Le premier défilé haute couture de Demna Gvasalia pour Balenciaga fera date dans l’histoire de la mode

Le défilé le plus attendu de cette semaine de la haute couture a eu lieu ce mardi matin dans le salon historique de la maison, avenue George-V. Une collection inédite totalement ancrée dans l’époque et qui marque le retour de la légendaire maison dans la confection exceptionnelle.

Attention événement : cinquante-trois ans après la fermeture des portes de sa maison de couture, Balenciaga renaît ce mercredi sous la houlette de Demna Gvasalia, directeur artistique de la griffe, qui a déjà porté le prêt-à-porter sur les sommets. «Plus d’un demi-siècle plus tard, il m’apparaît comme étant mon devoir créatif envers l’héritage inégalable de Monsieur Balenciaga de faire renaître la couture en sa maison. C’est le fondement même de cette maison centenaire», a déclaré en préambule le créateur georgien. Toute la fashionsphère était dans les starting-blocks en attendant de voir ce que ce designer visionnaire, chantre du streetwear, allait réaliser dans cet exercice inédit pour lui.

Car si cette collection couture est officiellement la 50e de la maison, c’est la toute première de Demna Gvasalia. Dans les salons historiques de la maison, avenue George-V, Anna Wintour, assise à côté de Salma Hayek et de son époux, François-Henri Pinault (PDG du groupe Kering à qui appartient Balenciaga) patientent, sans doute impatients, tout comme, sur les rangs d’en face, les rappeurs Kanye West et Lil Baby ainsi que le joueur de basket James Harden.
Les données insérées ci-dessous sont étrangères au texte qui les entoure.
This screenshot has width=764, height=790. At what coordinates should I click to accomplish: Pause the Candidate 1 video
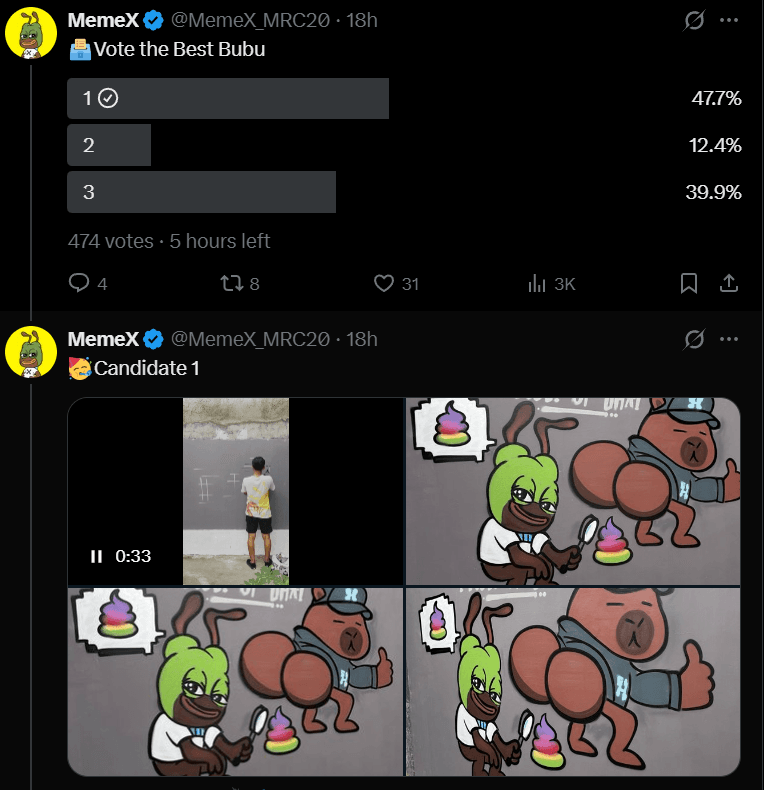[x=97, y=556]
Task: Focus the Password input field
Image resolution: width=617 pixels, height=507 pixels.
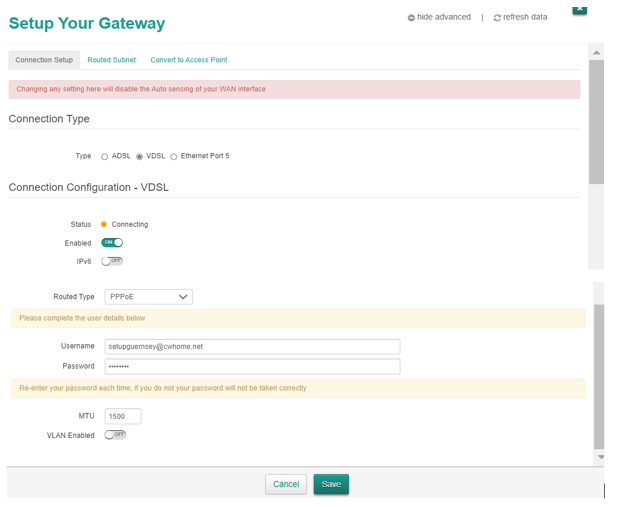Action: [x=252, y=367]
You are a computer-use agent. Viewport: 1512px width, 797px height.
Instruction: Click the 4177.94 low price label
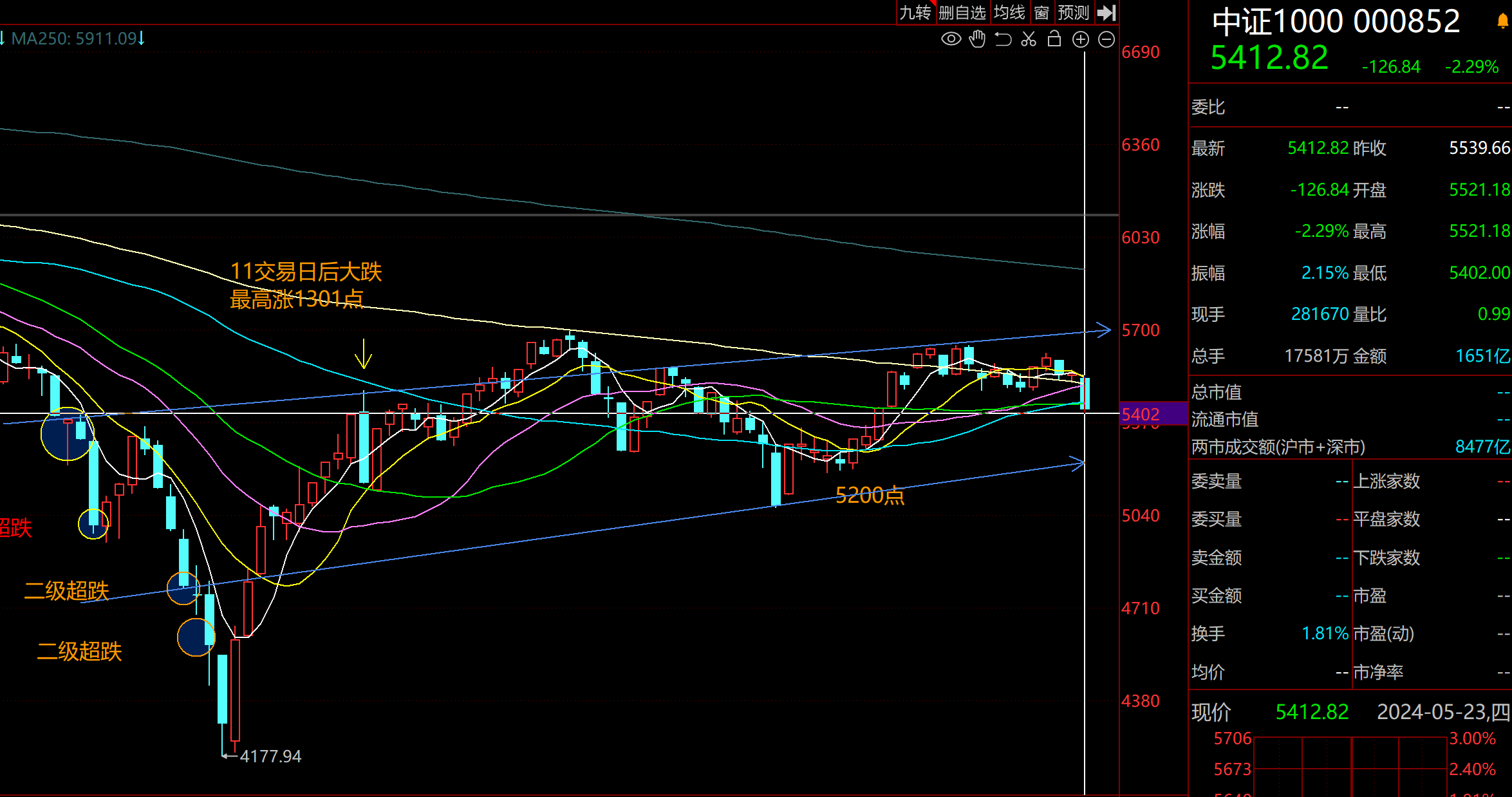click(270, 756)
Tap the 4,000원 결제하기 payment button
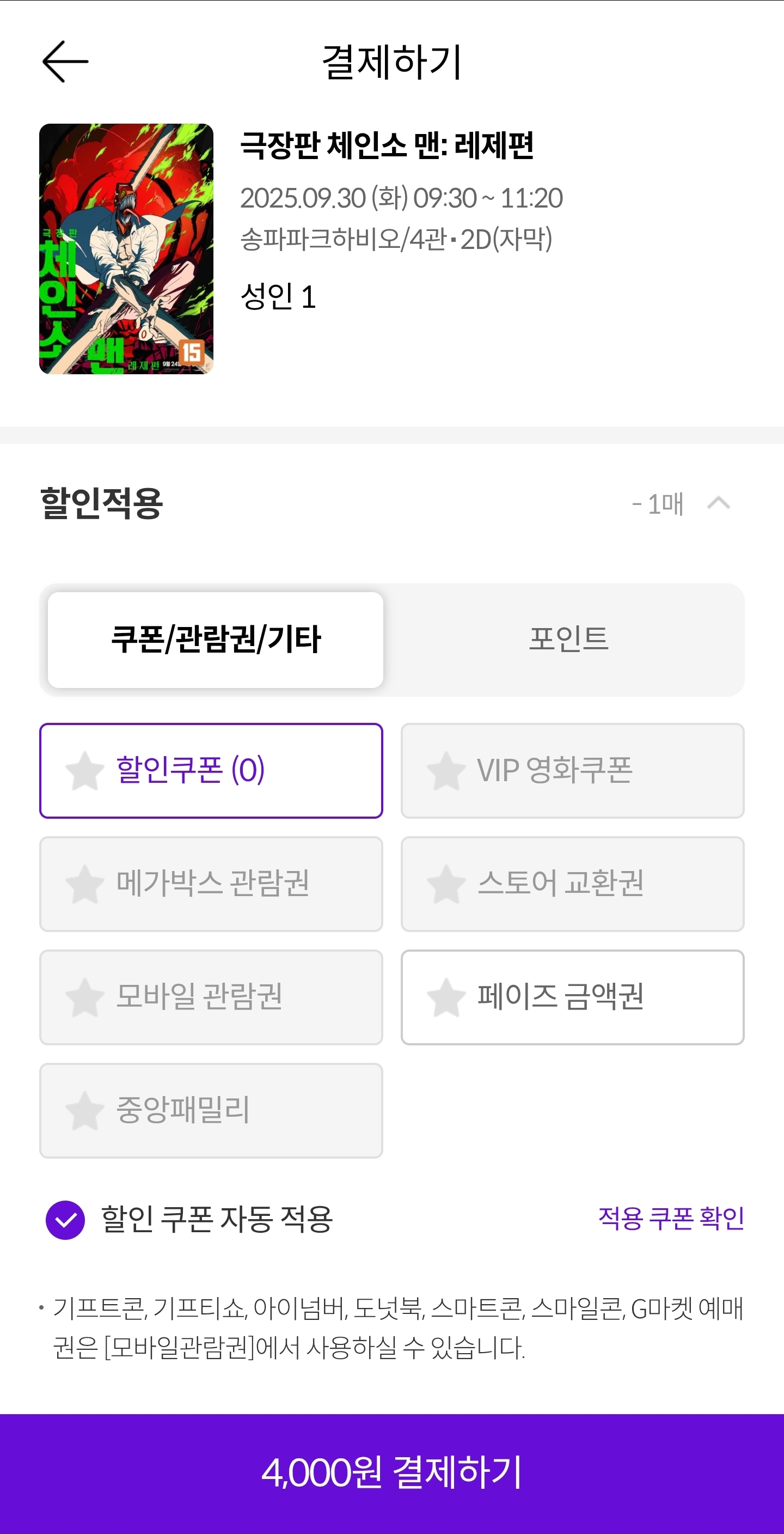This screenshot has width=784, height=1534. click(x=391, y=1474)
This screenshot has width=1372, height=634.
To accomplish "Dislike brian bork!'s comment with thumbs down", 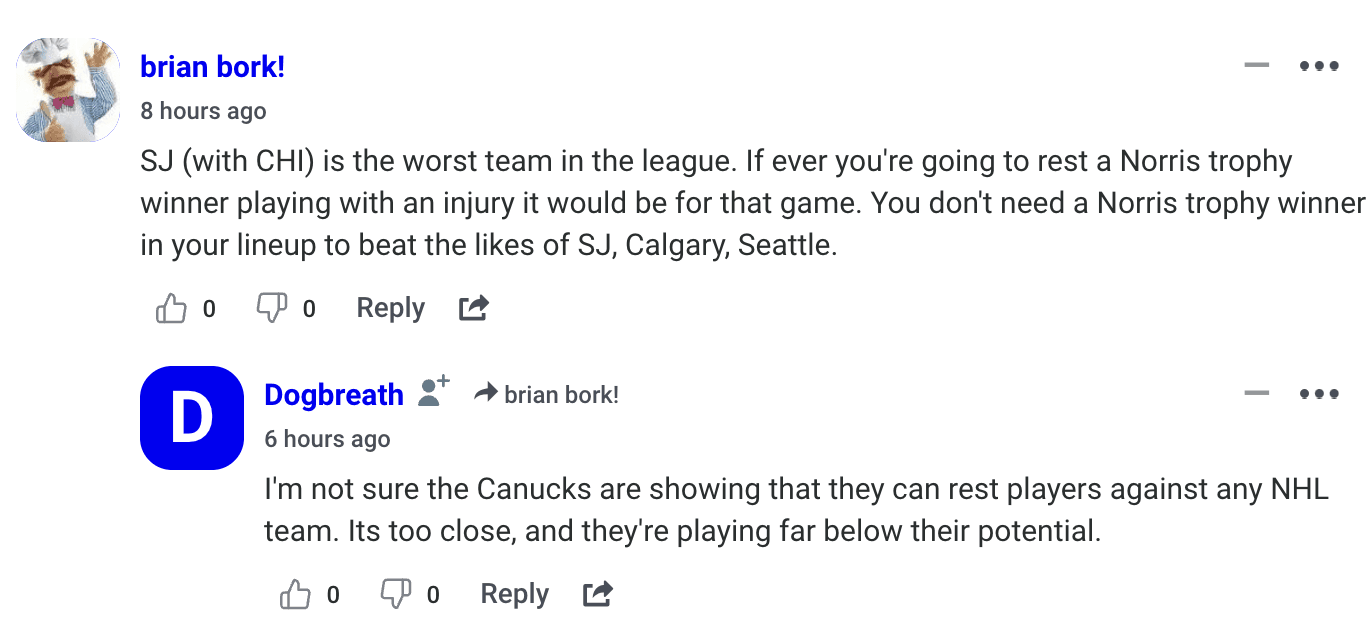I will (x=271, y=309).
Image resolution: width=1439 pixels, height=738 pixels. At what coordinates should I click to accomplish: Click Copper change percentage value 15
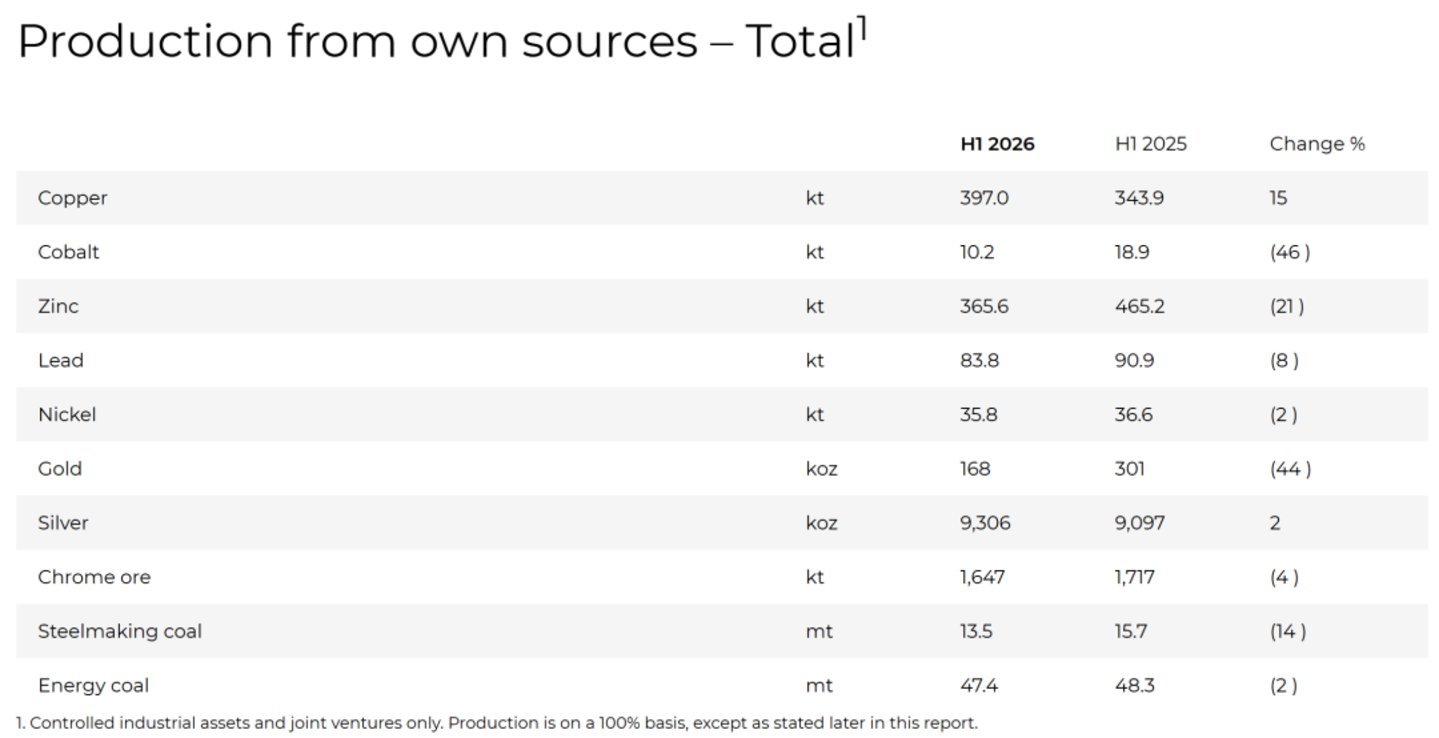tap(1279, 198)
Codes de la rue et du salon

Eliza Douglas, la muse artiste de Demna Gvasalia, s’avance, dans le silence, avec ses lunettes carrées, cheveux lissés, peu maquillée. Elle est vêtue d’un tailleur pantalon de lainage noir, couleur signature du maître Cristobal Balenciaga. Elle est suivie par un homme -Demna Gvasalia avait prévenu qu’il y aurait plusieurs silhouettes masculines- en pantalon de smoking et veste cintrée. De cette collection totalement inédite qui mêle les codes de la rue et du salon, on reconnaît les constructions du maître fondateur de la maison – volumes cocons et lignes sculpturales – et les codes et compositions totalement modernes de Demna Gvasalia. Ce dernier propose une nouvelle attitude, une nouvelle élégance moderne, une nouvelle haute couture, en somme.

Il y a d’abord cette introduction inédite aux tenues décontractées, ces jeans amples de denim japonais, ces tee-shirts matelassés, ces survêtements et sweats à capuche qui ont été traduits dans un langage tailleur et qui semblent comme tenir en suspension autour du corps. Il y a aussi les tissus utilitaires et techniques du vestiaire d’aujourd’hui et des concepts informels qui ont été transposés dans du hautement sophistiqué, comme ces manteaux ceinturés en cuir aux allures de peignoirs en tissu éponge. Sans oublier ces manteaux opéras rouge, vert ou rose fuchsia aux constructions parka qui donnent un sentiment de nouveauté absolu.

Héritage maison

Très couture, les cravates de soie noires sont brodées à la main des initiales C.B., une jupe en trompe-l’œil de cuir noir est recouverte d’écailles de crocodile et certains mannequins portent d’incroyables chapeaux noirs qui ressemblent à des soucoupes volantes laquées (des créations du chapelier Philip Treacy). Plusieurs silhouettes font aussi référence aux codes coutures iconiques de Balenciaga : une robe en tulle et dentelle, des gants d’opéra, et même une robe du soir au motif floral brodé inspirée par une pièce d’archive réalisée à l’origine pour Jacqueline Kennedy.

En finale, la robe de mariée est une adaptation d’une des dernières créations de Cristobal Balenciaga présentée il y a cinquante-quatre ans. Entièrement recouverte d’un voile, elle semble comme ressurgir du passé mais rayonne aussi d’une beauté actuelle quasi surnaturelle.